# what kind of baby food?



## Twister (Dec 28, 2011)

I've seen a few of you mention that you feed baby food and organic apple sauce. Are there particular kinds of baby food (as in variety not brand) that are better than others? Would the meat ones be good? Or just veggies or all kinds? If my girls are eating their Harlan blocks well is supplementing important? I guess they would get bored of the blocks?


----------



## RatMama13 (Aug 20, 2011)

My rats love the apple and other fruit baby foods. Haven't tried meat ones, but tried carrot and they weren't as fond of that. All of it should be fine so it's kind of a trial and error thing


----------



## teri (Jul 18, 2011)

My rats LOVE one called Country Breakfast, I think it is Beechnut brand, they love the meats and the stage 2 like spaghetti that has little chunks of pasta and meat. Bananas are a favorite, it is really just trial and error for your rats taste.


----------



## BigBen (Nov 22, 2011)

My rats have seemed to enjoy every flavor I've given to them, whether fruit, vegetable, or meat-and-something mix. They also appear to enjoy fresh and baby-food fruits and vegetables pretty equally.


----------



## meekosan (Dec 23, 2011)

========================

**WHAT TO DO**
[1] In the baby-food thread, why do the replies call picking a baby-food variety "trial and error"? Answer in one to three sentences.
[2] Write the next part of the baby-food thread, starting after its last line.
Nothing in the listing is needed for these tasks.

**SOURCE EXCERPT**
========================

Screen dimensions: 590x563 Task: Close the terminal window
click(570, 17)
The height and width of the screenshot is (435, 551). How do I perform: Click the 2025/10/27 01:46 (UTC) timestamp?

========================

**RESULTS OF THE TASKS**
[1] RatMama13 says all of the varieties should be fine, so there is no better or worse kind to choose. What matters is which flavors a given set of rats likes, as teri also puts it ("trial and error for your rats taste").

[2]
I don't remember the brand I bought at Walmart (yay for work), but I got 4 jars, ham, turkey, chicken, and beef. My Abby LOVES the ham and chicken ones. She literally shoved one of her babies aside to get at the dish because he was in her way. The other 'children' enjoyed each of them too but they are still experimenting with the new foots yet. I've found a particular favorite amongst everyone in my mischief - pizza crust LOL. I make mine homemade with less sauce but they were stealing the pieces from each other and it was adorably funny.


----------



## RatMama13 (Aug 20, 2011)

Mine also like the graduates rice cereal type foods. great for training and they come in a few flavors although i've only tried the strawberry ones


----------



## purple rat (Nov 9, 2010)

my guys didn't care for the baby food carrots, but they love the peas, bananas, apple, and pear/apple oatmeal


----------



## Adeline Nicholas (May 23, 2021)

I'm getting two male rats this coming weekend. I'm researching the heck out of everything I can find. Glad to know they like baby food. Baby food puffs should be a fave.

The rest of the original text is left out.